If you would like to use h5py for parallel I/O, you have two choices:

build h5py against mpi4py in your custom conda environment;
use the lazy-h5py conda environment that we provide, or clone it if you want to add other packages.

Both options are based on packages built against the GNU compiler and Cray MPICH, so if you want a build with a different compiler or MPI library, you'll have to recompile both mpi4py and h5py from scratch.

Pre-built h5py conda environment¶

To use the conda environment that we provide:

module load python
source activate lazy-h5py

And you are good to go; you can test it with a smoketest, see below.

You cannot install other packages in that conda environment, though, since it's read-only, but you can clone it and work on it:

module load python
conda create --name h5pyenv --clone lazy-h5py
source activate h5pyenv

conda install ...

Building h5py from source¶

If you instead prefer to build a h5py that is capable of running in parallel at NERSC we can follow the directions from the official documentation.

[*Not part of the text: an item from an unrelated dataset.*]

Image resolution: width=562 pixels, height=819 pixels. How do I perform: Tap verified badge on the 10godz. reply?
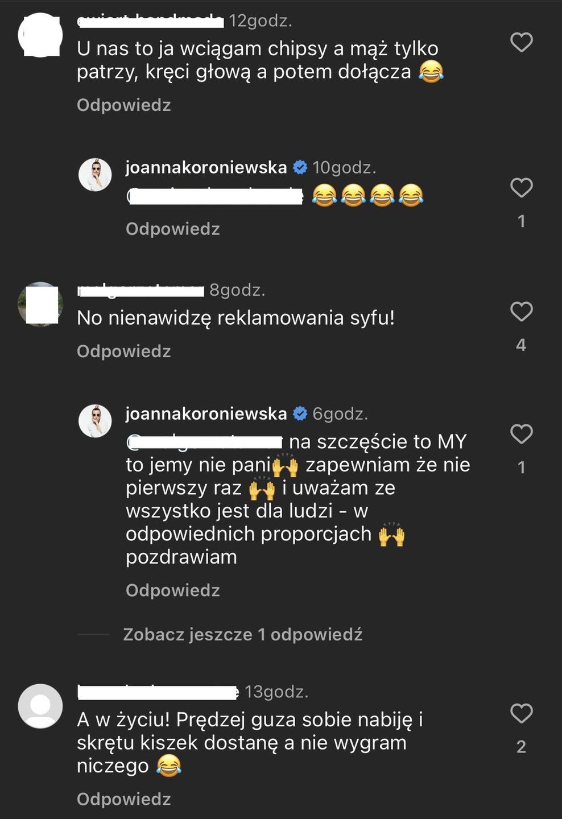click(x=300, y=168)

You will first need a conda environment with mpi4py built from source for the NERSC environment, as shown in our directions above, or you can clone our lazy-mpi4py conda environment where we have already built mpi4py against PrgEnv-gnu:

module load python
conda create -n h5pyenv --clone lazy-mpi4py

Activate the environment:

source activate h5pyenv

Load and configure your modules:

module load cray-hdf5-parallel
module swap PrgEnv-${PE_ENV,,} PrgEnv-gnu

Install a MKL-optimized numpy from the defaults conda channel; we override the channel selection to avoid installing a less-optimized numpy e.g. from conda-forge (see this note):

conda install -c defaults --override-channels numpy

You can also find some tips for performance optimization here if you are running MKL-optimized code on AMD CPUs, such as Perlmutter.

And finally use pip to build the parallel h5py from source:

HDF5_MPI=ON CC=cc pip install --no-deps --no-binary=h5py h5py

Smoketest for h5py¶

To test a parallel build of h5py we need to use the compute nodes, since mpi4py doesn't work on login nodes. Let's get 2 interactive compute nodes, with 2 processors each and activate the h5py environment we just cloned or built:

salloc -N 2 --ntasks-per-node 2 -t 10 -C knl -q interactive
module load python
source activate h5pyenv

We'll use this test program described in the h5py docs:

from mpi4py import MPI
import h5py

rank = MPI.COMM_WORLD.rank  # The process ID (integer 0-3 for a 4-process job)

with h5py.File('test.h5', 'w', driver='mpio', comm=MPI.COMM_WORLD) as f:
  dset = f.create_dataset('test', (4,), dtype='i')
  dset[rank] = rank

We can run this test with the 4 mpi ranks requested:

srun python test_h5py.py

If we now look at the file we wrote with h5dump test.h5 it should look like this:

HDF5 "test.h5" {
GROUP "/" {
   DATASET "test" {
      DATATYPE  H5T_STD_I32LE
      DATASPACE  SIMPLE { ( 4 ) / ( 4 ) }
      DATA {
      (0): 0, 1, 2, 3
      }
   }
}
}

Great! Our 4 mpi ranks each wrote part of the HDF5 file.